Fue un proceso tan inesperado que no es fácil contarlo. Me había matriculado a principios de aquel año en la facultad de derecho de la Universidad Nacional de Bogotá, como estaba acordado con mis padres. Vivía en el puro centro de la ciudad, en una pensión de la calle Florián, ocupada en su mayoría por estudiantes de la costa atlántica. En las tardes libres, en vez de trabajar para vivir, me quedaba leyendo en mi cuarto o en los cafés que lo permitían. Eran libros de suerte y azar, y dependían más de mi suerte que de mis azares, pues los amigos que podían comprarlos me los prestaban con plazos tan restringidos que pasaba noches en vela para devolverlos a tiempo. Pero al contrario de los que leí en el liceo de Zipaquirá, que ya merecían estar en un mausoleo de autores consagrados, éstos los leíamos como pan caliente, recién traducidos e impresos en Buenos Aires después de la larga veda editorial de la segunda guerra europea. Así descubrí para mi suerte a los ya muy descubiertos Jorge Luis Borges, D. H. Lawrence y Aldous Huxley, a Graham Greene y Chesterton, a William Irish y Katherine Mansfield y a muchos más.

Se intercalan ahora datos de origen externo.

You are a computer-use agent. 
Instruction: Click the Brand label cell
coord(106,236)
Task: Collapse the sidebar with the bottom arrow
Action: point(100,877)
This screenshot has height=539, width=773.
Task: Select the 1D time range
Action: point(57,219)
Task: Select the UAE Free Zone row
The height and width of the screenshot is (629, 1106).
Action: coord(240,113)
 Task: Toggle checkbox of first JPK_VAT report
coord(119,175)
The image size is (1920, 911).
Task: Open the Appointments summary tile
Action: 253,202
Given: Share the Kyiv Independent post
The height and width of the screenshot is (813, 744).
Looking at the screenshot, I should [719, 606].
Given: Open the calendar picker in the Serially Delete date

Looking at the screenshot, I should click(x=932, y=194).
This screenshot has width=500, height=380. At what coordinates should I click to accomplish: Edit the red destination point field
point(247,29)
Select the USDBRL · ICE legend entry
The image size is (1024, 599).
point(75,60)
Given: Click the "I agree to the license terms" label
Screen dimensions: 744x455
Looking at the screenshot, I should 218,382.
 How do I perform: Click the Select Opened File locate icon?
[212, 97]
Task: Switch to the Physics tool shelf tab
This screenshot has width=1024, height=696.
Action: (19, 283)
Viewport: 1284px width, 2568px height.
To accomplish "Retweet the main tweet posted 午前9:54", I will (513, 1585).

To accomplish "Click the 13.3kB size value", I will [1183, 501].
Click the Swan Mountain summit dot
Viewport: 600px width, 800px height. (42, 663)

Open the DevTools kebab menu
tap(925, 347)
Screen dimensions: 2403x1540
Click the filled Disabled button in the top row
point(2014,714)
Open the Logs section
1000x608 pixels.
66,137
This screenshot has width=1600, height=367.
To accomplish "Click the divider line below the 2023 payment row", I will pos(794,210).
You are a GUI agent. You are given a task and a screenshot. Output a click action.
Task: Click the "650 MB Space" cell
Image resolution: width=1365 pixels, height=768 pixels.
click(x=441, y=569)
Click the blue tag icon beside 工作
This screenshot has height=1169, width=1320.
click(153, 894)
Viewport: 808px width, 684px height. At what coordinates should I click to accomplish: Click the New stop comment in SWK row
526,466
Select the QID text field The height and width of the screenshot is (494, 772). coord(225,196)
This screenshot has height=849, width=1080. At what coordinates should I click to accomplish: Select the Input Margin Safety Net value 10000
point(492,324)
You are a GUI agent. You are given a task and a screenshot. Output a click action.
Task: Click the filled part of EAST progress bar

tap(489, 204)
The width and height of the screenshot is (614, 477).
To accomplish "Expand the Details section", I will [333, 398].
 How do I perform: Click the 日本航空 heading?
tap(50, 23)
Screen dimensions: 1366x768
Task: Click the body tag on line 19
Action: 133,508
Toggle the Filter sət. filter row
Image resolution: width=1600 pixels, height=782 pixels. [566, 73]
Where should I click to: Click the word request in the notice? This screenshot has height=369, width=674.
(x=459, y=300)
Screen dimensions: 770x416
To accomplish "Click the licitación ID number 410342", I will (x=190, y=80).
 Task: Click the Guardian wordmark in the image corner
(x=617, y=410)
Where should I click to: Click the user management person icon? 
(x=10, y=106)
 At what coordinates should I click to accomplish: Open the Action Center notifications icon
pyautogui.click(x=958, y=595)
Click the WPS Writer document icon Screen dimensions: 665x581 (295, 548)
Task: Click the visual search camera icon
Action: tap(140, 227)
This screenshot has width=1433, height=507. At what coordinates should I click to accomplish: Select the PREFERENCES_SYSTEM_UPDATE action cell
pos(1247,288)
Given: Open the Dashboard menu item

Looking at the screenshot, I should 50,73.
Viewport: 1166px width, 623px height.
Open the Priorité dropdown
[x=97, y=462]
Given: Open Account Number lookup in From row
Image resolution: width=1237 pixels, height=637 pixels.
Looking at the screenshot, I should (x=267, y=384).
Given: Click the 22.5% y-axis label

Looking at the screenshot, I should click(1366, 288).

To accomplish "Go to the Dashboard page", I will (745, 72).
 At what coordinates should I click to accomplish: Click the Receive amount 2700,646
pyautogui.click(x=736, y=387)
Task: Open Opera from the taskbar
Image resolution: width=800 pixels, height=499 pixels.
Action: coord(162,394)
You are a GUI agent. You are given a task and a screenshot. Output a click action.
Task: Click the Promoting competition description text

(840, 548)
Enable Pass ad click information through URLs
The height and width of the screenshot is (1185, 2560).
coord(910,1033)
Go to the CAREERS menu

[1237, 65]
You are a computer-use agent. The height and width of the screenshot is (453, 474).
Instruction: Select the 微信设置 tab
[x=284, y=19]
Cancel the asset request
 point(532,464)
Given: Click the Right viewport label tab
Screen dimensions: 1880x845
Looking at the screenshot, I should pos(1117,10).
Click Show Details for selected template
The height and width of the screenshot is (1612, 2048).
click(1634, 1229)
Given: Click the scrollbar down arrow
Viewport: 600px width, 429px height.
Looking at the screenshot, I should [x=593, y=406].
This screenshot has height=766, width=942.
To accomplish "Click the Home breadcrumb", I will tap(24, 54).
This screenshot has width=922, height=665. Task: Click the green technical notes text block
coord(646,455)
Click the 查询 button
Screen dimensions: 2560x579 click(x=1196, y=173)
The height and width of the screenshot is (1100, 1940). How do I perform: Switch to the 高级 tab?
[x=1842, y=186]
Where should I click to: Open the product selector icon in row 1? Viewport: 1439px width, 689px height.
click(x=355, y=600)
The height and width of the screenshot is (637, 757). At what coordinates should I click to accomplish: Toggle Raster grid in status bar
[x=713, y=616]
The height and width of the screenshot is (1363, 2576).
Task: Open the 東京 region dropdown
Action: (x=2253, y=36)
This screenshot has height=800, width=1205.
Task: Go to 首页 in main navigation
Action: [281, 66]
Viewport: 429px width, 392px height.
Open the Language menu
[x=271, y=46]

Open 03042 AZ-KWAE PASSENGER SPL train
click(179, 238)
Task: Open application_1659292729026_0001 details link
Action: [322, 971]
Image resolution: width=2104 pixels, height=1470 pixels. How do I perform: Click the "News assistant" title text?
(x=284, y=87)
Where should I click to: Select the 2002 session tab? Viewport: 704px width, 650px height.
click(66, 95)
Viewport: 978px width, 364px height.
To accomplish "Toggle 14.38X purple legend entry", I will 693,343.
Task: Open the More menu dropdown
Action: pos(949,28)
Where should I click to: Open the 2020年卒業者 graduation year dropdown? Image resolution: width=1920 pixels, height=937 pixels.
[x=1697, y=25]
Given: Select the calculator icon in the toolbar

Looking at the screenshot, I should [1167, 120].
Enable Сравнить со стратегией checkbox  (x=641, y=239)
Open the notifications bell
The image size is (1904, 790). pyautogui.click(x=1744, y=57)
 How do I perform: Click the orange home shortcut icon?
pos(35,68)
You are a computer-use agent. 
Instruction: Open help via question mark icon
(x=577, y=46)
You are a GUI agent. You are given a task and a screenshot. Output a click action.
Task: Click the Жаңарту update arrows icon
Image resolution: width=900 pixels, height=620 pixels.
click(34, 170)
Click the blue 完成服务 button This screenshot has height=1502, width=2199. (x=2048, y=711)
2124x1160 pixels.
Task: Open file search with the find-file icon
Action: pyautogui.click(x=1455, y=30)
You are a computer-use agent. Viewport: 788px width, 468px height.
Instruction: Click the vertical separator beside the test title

Estas novedades se conocían en las vitrinas inalcanzables de las librerías, pero algunos ejemplares circulaban por los cafés de estudiantes, que eran centros activos de divulgación cultural entre universitarios de provincia. Muchos tenían sus lugares reservados año tras año, y allí recibían el correo y hasta los giros postales. Algunos favores de los dueños, o de sus dependientes de confianza, fueron decisivos para salvar muchas carreras universitarias. Numerosos profesionales del país podían deberles más a ellos que a sus acudientes invisibles.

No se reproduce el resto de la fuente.